General characteristics
- Type: Liberty ship
- Tonnage: 7,000 long tons deadweight (DWT)
- Length: 441 ft 6 in (134.57 m)
- Beam: 56 ft 11 in (17.35 m)
- Draft: 27 ft 9 in (8.46 m)
- Propulsion: Two oil-fired boilers; Triple expansion steam engine; Single screw; 2,500 hp (1,864 kW);
- Speed: 11 knots (20 km/h; 13 mph)
- Capacity: 9,140 tons cargo
- Complement: 41
- Armament: 1 × Stern-mounted 4 in (100 mm) deck gun; AA guns;

= SS Sallie S. Cotten =

United States WWII Liberty Ship

SS Sallie S. Cotten (MC contract 1969) was a Liberty ship built in the United States during World War II. She was named after Sallie Southall Cotten, writer and clubwoman living in North Carolina. After being launched, the Cotten was renamed Ole Bull after the Norwegian violin virtuoso.

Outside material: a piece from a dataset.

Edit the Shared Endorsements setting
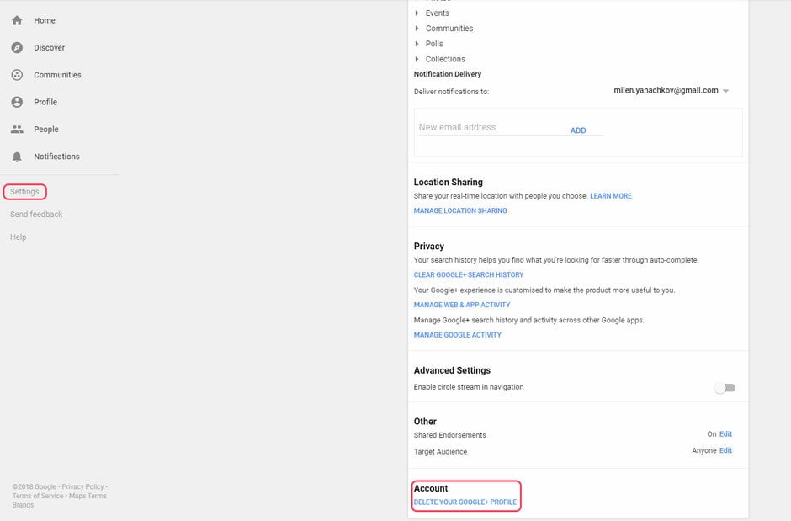Screen dimensions: 791x521 tap(725, 434)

The ship was laid down by North Carolina Shipbuilding Company in their Cape Fear River yard on April 13, 1943, and launched on May 7, 1943. Bull was chartered to the International Freighting Corporation by the War Shipping Administration until October 1946 when she was purchased by the Royal Norwegian government. The vessel was scrapped in 1967.